You're the first person ever to ask for the capability to retain them.
I will add this to the TODO list and post again when we have a solution.
cz
Sorry, for the extra work. :)
Thanks for this great software!
Just for the record, the use case is as follows.
If you have several files, with a lot of same dimensions. Then doing ncks to reduce size would mean that you loose the information that is attached to all those files. So when I still need the dimension size I can't get it (of course you could add attributes to designate run etc.). Furthermore retaining dimensions allows "easy" checks if one has a python script which reads them in and does things.
/ Nick
Note sure if this is still an issue for you, but I had the same problem and was able to get around it by adding a dummy variable: extract variable of the same size, rename the dimension, rename the variable, and append it back to the file.
% ncks -d dim1,1,2 -v var1 in.nc tmp.nc # the -d part is not necessary unless dim2 is of smaller dimensions than dim1.
% ncrename -d dim1,dim2 tmp.nc
% ncrename -O -v var1,DUM tmp.nc
% ncks -A tmp.nc out.nc
Thank you for your hint, Jeremy. Let me mention that the two ncrename
commands can be combined into one command. The original poster
may chafe at adding a variable just to retain the dimension and its size.

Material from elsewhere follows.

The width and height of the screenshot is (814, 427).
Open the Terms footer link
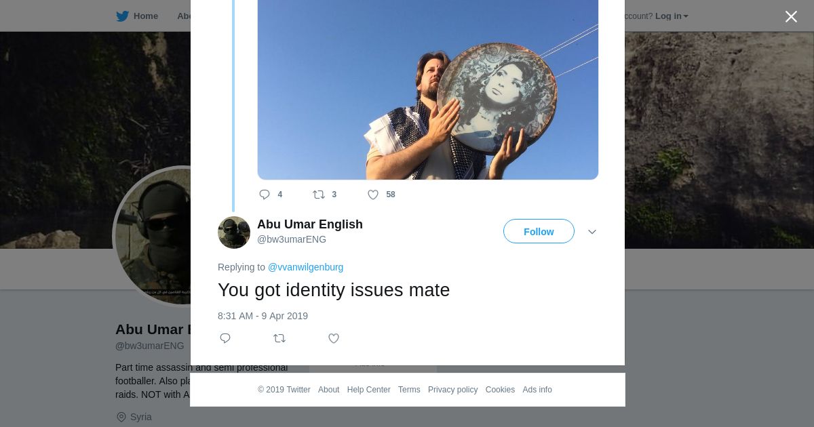409,390
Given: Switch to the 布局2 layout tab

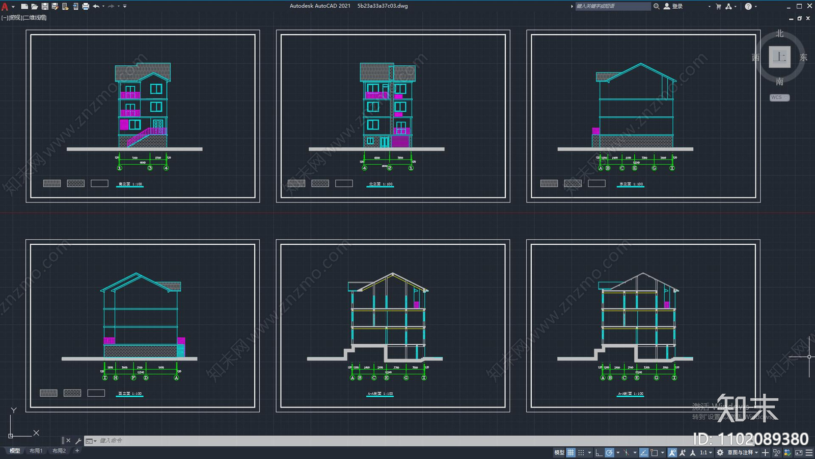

Yet this is the best workaround available at the moment.
cz
Good news. Pedro has implemented the desired capability. Documentation is forthcoming with the 4.4.4 release. For now it works in the ncks daily snapshot with the new --rad (retain all dimensions) switch illustrated here. Using --rad, ncks retains the lat dimension in foo2.nc:
ncks -O -C -v lat,lon ~/nco/data/in.nc ~/foo.nc
ncks --rad -O -x -v lat ~/foo.nc ~/foo2.nc
NB: ncks does not yet print the lat dimension, as it is an orphan dimension. We will fix that soon.
cz
Superb, thanks!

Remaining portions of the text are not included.